# Map a function of several arguments

I have three lists, e.g.

list1 = {{a,b,...}};
list2 = {{1,2},{3,4},...};
list3 = {{x,y},{z,w},...};


and a function

f[x_,y_]:=(* whatever it does *);


I need to get

{{f[a,1],f[a,2],...},{f[b,3],f[b,4],...}}


and

{f[{1,2},{x,y}],f[{3,4},{z,w}],...}


using built-in functions if possible (or in other fast way).

• For the second, look up MapThread[]. Oct 12, 2015 at 13:02
• related: 38023
– Kuba
Oct 12, 2015 at 13:14

There are many closely related topics but I've failed to find a duplicate.

MapThread[Thread @* f, {First @ list1, list2}]


{{f[a, 1], f[a, 2]}, {f[b, 3], f[b, 4]}}

{f[{1, 2}, {x, y}], f[{3, 4}, {z, w}]}

l1 = {a, b}; (* one level less*)
l2 = {{1, 2}, {3, 4}};
l3 = {{x, y}, {z, w}};

Transpose[Inner[f, l1, l2, List]]
(* {{f[a, 1], f[a, 2]}, {f[b, 3], f[b, 4]}} *)

{f[{1, 2}, {x, y}], f[{3, 4}, {z, w}]}


Data generator

With[{n = 5},
data1 = Symbol /@ Take[Alphabet[], n];
data2 = Partition[Range[2 n], 2];]
Column[{data1, data2}]


I have a simple mind and like simple solutions, so I would write a helper function that destructures the data.
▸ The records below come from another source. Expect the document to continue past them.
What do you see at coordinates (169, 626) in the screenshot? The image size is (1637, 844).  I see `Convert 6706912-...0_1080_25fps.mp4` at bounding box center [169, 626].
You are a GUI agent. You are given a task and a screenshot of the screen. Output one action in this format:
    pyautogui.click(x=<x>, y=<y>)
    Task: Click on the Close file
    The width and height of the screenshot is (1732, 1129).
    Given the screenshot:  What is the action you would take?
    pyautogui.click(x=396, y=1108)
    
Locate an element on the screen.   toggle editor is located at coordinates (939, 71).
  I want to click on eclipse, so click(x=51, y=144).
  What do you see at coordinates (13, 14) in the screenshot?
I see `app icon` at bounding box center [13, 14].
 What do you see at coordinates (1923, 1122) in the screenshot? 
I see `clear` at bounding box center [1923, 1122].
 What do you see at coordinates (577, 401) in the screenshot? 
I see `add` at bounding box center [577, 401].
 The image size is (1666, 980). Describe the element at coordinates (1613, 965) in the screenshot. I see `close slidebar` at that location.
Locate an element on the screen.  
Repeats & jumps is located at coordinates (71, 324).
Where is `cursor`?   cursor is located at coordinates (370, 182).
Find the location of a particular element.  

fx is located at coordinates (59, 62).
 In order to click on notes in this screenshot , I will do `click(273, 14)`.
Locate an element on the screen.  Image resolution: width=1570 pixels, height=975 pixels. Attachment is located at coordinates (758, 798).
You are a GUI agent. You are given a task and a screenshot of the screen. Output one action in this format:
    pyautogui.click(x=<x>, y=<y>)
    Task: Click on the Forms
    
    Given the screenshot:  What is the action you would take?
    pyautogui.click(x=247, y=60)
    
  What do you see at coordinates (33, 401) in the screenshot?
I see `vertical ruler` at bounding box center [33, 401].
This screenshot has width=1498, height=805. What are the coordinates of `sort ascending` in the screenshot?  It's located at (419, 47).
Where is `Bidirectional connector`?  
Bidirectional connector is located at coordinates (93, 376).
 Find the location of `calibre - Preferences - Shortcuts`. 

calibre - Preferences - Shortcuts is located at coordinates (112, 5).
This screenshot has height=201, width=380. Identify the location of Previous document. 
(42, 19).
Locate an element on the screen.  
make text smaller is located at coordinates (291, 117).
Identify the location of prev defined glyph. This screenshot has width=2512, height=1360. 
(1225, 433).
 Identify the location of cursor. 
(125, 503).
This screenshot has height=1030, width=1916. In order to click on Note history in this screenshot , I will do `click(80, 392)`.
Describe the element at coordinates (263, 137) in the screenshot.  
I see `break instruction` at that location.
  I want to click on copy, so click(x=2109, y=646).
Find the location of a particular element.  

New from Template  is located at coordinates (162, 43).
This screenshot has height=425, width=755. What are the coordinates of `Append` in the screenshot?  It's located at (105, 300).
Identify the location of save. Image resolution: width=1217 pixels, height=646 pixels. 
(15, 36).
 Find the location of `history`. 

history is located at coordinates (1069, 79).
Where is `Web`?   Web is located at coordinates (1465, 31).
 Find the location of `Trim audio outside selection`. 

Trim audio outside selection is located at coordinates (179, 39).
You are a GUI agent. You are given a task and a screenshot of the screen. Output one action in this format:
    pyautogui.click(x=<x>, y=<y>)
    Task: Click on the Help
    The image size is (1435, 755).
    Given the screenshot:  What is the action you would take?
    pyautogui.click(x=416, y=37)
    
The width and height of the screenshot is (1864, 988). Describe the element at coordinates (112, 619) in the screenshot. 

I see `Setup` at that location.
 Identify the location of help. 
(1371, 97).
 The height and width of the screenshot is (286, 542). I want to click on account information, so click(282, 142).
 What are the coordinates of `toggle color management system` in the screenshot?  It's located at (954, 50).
helper[u_, {m_, n_}] := {f[u, m], f[u, n]}


Then the desired result is given by the simple application of Thread.

Thread[helper[First @ data1, data2]]

{{f[a, 1], f[a, 2]}, {f[b, 3], f[b, 4]}, {f[c, 5], f[c, 6]},
{f[d, 7], f[d, 8]}, {f[e, 9], f[e, 10]}}


As belisarius has pointed out, Thread is also the solution to the 2nd part of the question.